**Stated task A:** Reproduce everything in the passage on translation mappings from "In an Affine" down to "space $\vec \EE$.".

**Passage given:**
Definitions specific to this category can be found in Definitions/Translation Mappings.

In an Abelian Group

Let $\struct {G, +}$ be an abelian group.

Let $g \in G$.


Then translation by $g$ is the mapping $\tau_g: G \to G$ defined by:

$\forall h \in G: \map {\tau_g} h = h + \paren {-g}$

where $-g$ is the inverse of $g$ with respect to $+$ in $G$.


In a Euclidean Space

A translation $\tau_\mathbf x$ is an isometry on the real Euclidean space $\Gamma = \R^n$ defined as:

$\forall \mathbf y \in \R^n: \map {\tau_\mathbf x} {\mathbf y} = \mathbf y - \mathbf x$

where $\mathbf x$ is a vector in $\R^n$.


In an Affine Space

Let $\EE$ and $\FF$ be affine spaces.

Let $\TT: \EE \to \FF$ be affine transformations.

Then $\TT$ is a translation if and only if the tangent map $\vec \TT$ is the identity on the tangent space $\vec \EE$.


In a Vector Space

Let $K$ be a field.

Let $X$ be a vector space over $K$.

Let $x \in X$.


We define the translation mapping $\tau_x : X \to X$ by:

$\map {\tau_x} y = y - x$

for each $y \in X$.

**Dataset:**
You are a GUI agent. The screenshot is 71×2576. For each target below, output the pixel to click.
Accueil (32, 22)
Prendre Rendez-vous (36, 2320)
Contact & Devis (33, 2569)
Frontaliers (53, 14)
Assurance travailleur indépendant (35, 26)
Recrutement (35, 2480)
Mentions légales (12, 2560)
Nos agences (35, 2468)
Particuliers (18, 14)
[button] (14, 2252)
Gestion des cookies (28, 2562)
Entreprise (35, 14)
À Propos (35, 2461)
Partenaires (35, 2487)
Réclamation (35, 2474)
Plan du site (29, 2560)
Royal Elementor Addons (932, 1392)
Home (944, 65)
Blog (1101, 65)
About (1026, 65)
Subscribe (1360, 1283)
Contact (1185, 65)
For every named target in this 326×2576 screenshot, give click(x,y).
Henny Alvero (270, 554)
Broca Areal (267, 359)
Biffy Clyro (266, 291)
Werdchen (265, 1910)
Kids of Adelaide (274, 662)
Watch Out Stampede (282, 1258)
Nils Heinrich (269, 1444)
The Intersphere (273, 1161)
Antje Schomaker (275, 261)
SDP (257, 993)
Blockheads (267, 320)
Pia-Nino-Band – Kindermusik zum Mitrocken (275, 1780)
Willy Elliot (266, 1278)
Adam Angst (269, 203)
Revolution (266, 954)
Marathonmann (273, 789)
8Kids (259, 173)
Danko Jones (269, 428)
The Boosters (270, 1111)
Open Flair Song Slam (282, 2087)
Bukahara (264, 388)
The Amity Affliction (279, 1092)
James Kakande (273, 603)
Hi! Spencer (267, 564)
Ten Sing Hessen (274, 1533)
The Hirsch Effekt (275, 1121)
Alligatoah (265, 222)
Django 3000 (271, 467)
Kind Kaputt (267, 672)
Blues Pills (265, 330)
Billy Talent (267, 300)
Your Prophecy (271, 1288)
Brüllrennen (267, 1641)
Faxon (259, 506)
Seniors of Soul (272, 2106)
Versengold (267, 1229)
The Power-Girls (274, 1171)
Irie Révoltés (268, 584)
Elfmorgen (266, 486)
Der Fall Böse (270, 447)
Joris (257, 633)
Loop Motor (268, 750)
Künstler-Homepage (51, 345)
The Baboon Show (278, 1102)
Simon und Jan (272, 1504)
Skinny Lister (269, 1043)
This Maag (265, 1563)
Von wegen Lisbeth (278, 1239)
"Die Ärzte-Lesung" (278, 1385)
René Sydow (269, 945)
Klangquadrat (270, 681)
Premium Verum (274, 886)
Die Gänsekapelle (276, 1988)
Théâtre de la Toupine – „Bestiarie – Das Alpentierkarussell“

**Stated task B:** Render everything in the entries from the first line down to the line containing "Plan du site (29, 2560)" as a Markdown table with the columns Row and Line, giving each line's number and its text and leaving out blank lines.

**Answer A:**
In an Affine Space

Let $\EE$ and $\FF$ be affine spaces.

Let $\TT: \EE \to \FF$ be affine transformations.

Then $\TT$ is a translation if and only if the tangent map $\vec \TT$ is the identity on the tangent space $\vec \EE$.

**Answer B:**
| Row | Line |
|---|---|
| 1 | You are a GUI agent. The screenshot is 71×2576. For each target below, output the pixel to click. |
| 2 | Accueil (32, 22) |
| 3 | Prendre Rendez-vous (36, 2320) |
| 4 | Contact & Devis (33, 2569) |
| 5 | Frontaliers (53, 14) |
| 6 | Assurance travailleur indépendant (35, 26) |
| 7 | Recrutement (35, 2480) |
| 8 | Mentions légales (12, 2560) |
| 9 | Nos agences (35, 2468) |
| 10 | Particuliers (18, 14) |
| 11 | [button] (14, 2252) |
| 12 | Gestion des cookies (28, 2562) |
| 13 | Entreprise (35, 14) |
| 14 | À Propos (35, 2461) |
| 15 | Partenaires (35, 2487) |
| 16 | Réclamation (35, 2474) |
| 17 | Plan du site (29, 2560) |